Just up the hill, St Helena, mother of the Emperor Constantine,
carries the true cross on the top of the town hall. A chilly wind
from the east coast blows the birds about. Young and elderly
priests listen to me, none of them familiar to me. As always, I
marvel how they minister to three or more parishes at once, each
with its own culture. Long ago, we would race from church to
church, me giving the bell a toll or two, lighting candles, filling
up registers, passing on; the wild verges waving to us as we
passed.
This Sunday, I read the banns. "Both of this parish." But
strangers. "If ye know of any cause or impediment," I add. Never in
my life has anyone known any cause or impediment. Banns were a
drama in old novels. Part of this drama was the bridegroom's
possessing the bride's fortune the second he placed the ring on her
finger.
But then came the Married Woman's Property Act. And now comes
what often seems to me the near-eternal bondage of the mortgage.

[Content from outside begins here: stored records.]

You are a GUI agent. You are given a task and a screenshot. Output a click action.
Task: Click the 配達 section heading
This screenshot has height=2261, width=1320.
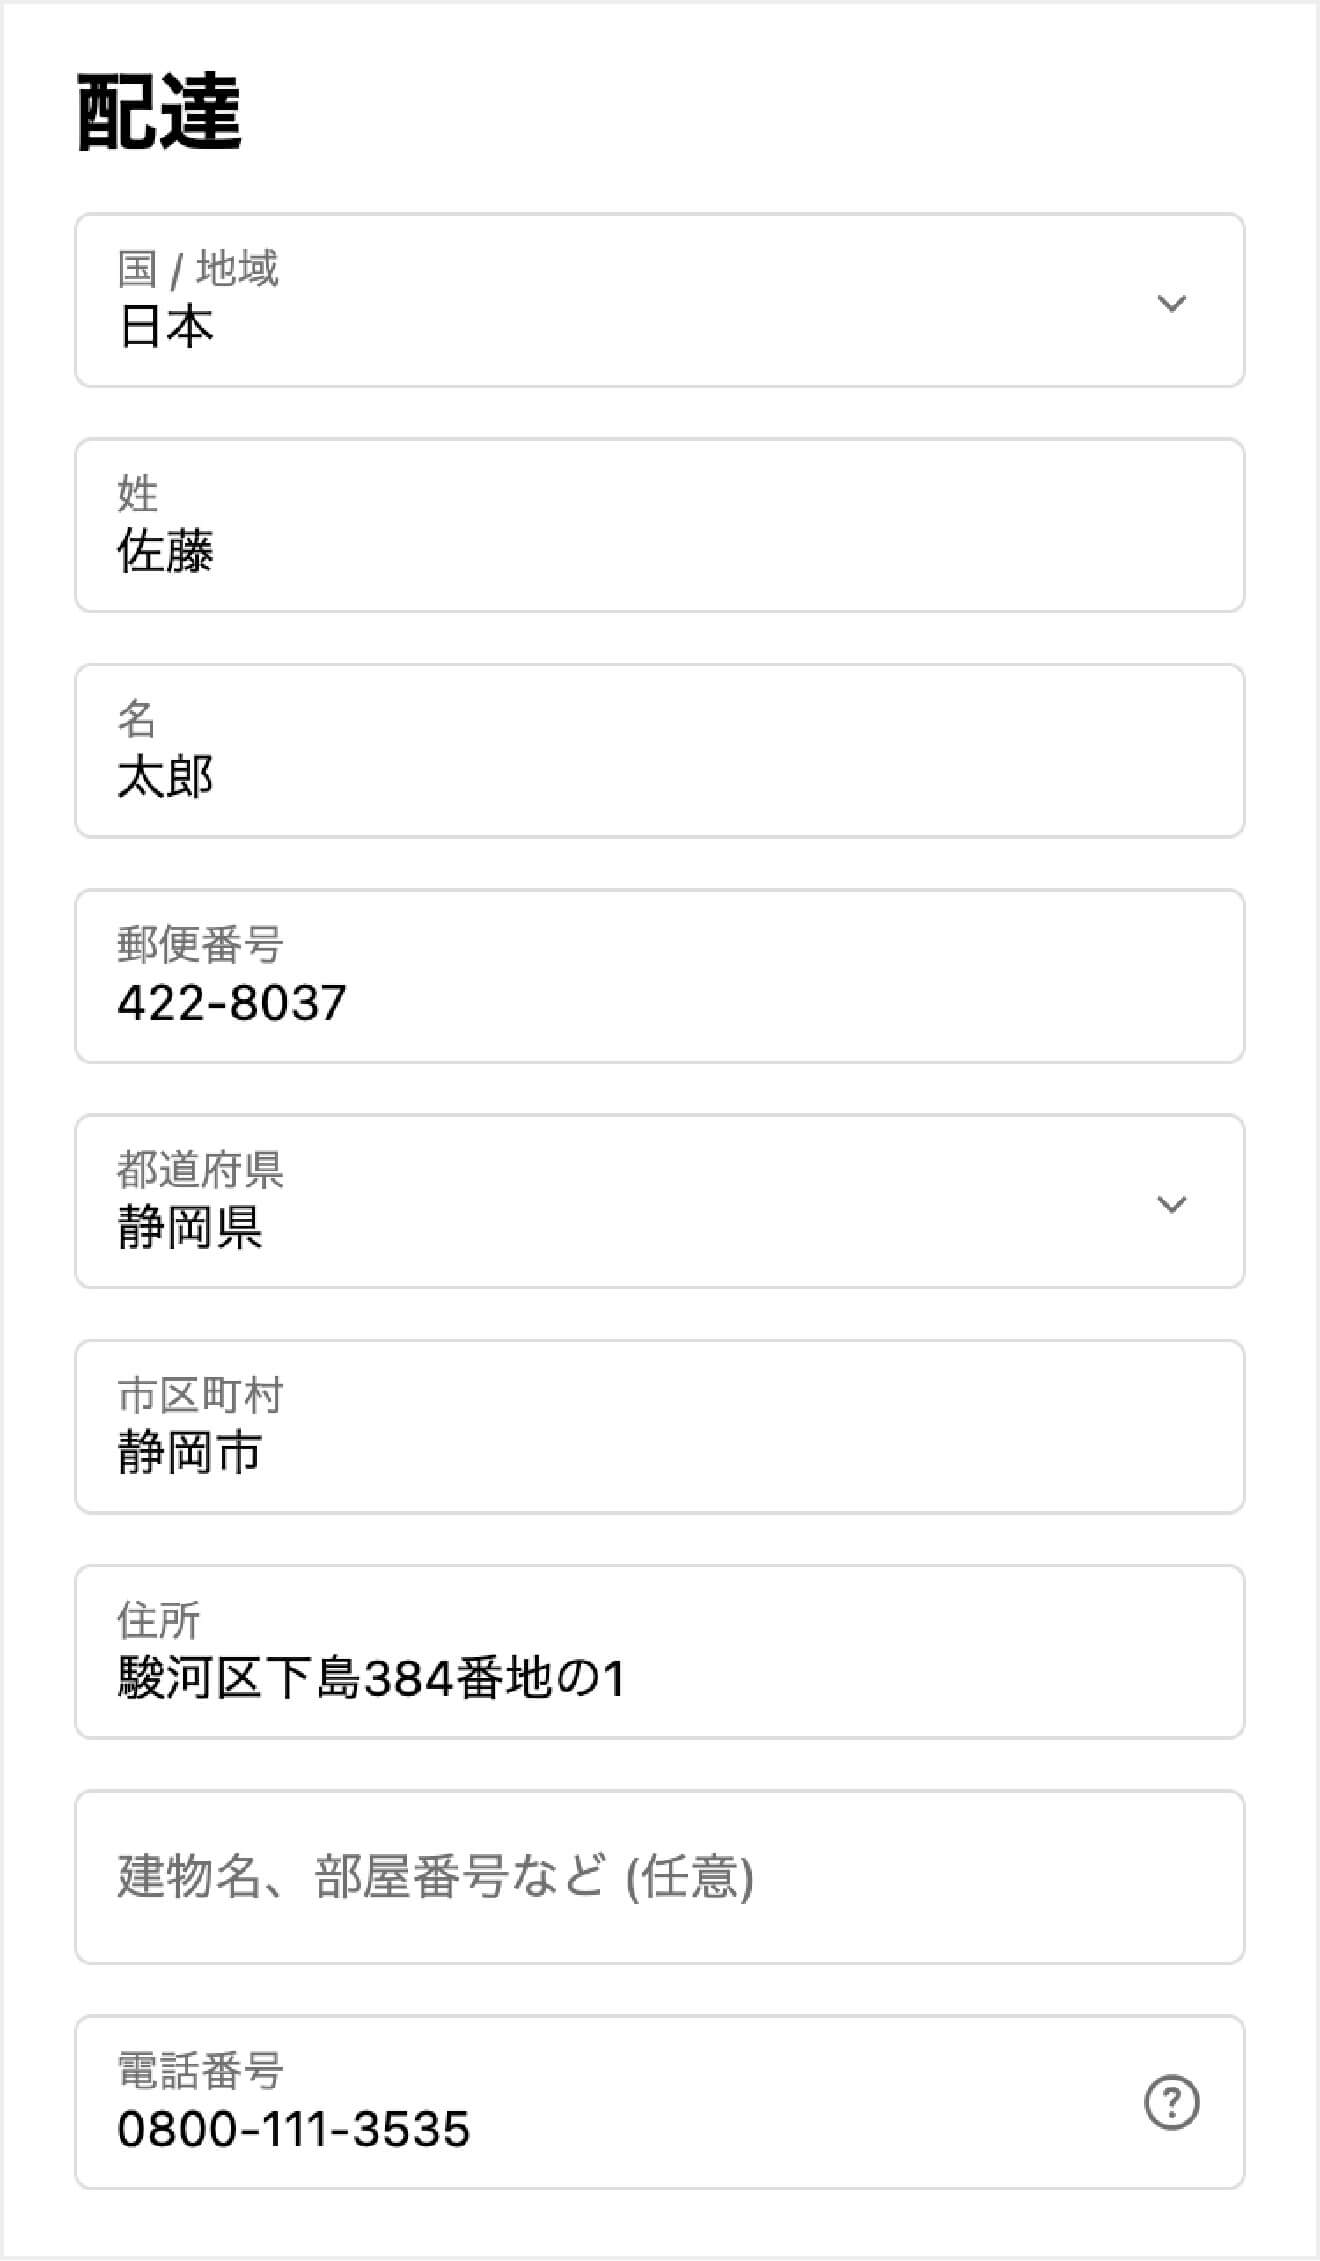pos(159,114)
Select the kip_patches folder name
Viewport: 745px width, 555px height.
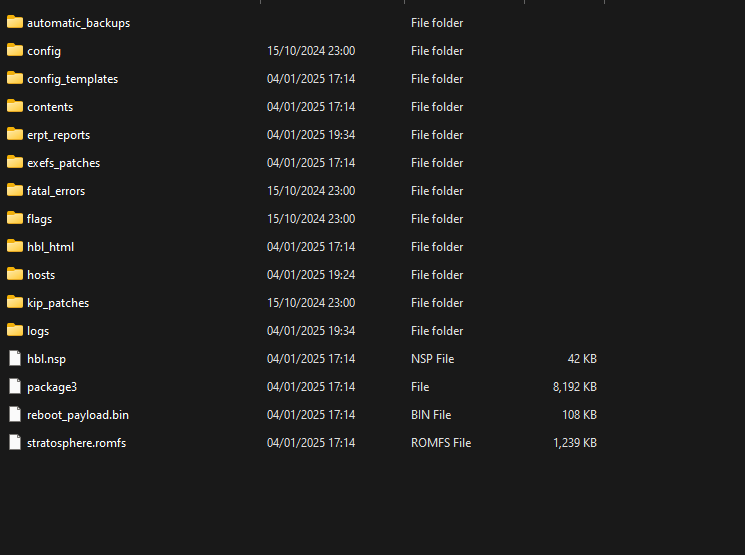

They do things differently in France and Germany. You pay rent if
you like. It is an unpossessive way to live.
When we are old, we have to give everything we own to somebody
else. Long ago, I knew an ancient neighbour whose declining years
were made joyous by the expression on his children's faces when
they found out that they had been left nothing. But then came a law
which prevented a "dead hand" from interfering with life. "How much
did he leave?" the rich old lady asked as the car swept into the
cemetery. "He left it all," said her companion.
Christ asked a young man to leave it all. It was too much. The
Kingdom of Heaven is a long way off when one is young. I suppose
that most of us watch the faces of elderly millionaires on
television with perplexity; for, like the sweet day, so calm, so
bright, they must die and leave every penny to others.
But it is easy to moralise. We are to condemn, not money, but
the love of it. I loved my first half-crown with a vengeance. Held
it in my child's hot hand for at least a week, and could not bear
the spending of it. There is an old table in my library with a
drawer in which my brother hoarded his Saturday pennies. When I
opened it yesterday, I thought I heard a chink.
And there was the collection. "Nothing rolls as far as a penny
in church," they used to say. But I like the wicked blacksmith's
son we used to sing: "He put a penny in the bag, and took a
sovereign out."
And now they say we are coming to the end of coins and arriving
at the age of cards. Loose change will soon be lost change. Old
coins frequently turn up in the garden. I wash the faces of Queen
Victoria and, once, George III, and put them on the sill. They are
in profile, and take turns to look right and left.
Roman Colchester, up the road, has great boxes of coins with
emperors' portraits on them, all of them left behind after 400
years of imperial government. So that is what Hadrian looked
like!
The Lord's short life was full of coins which he returned to
Caesar, and it was bought and sold with Temple funds.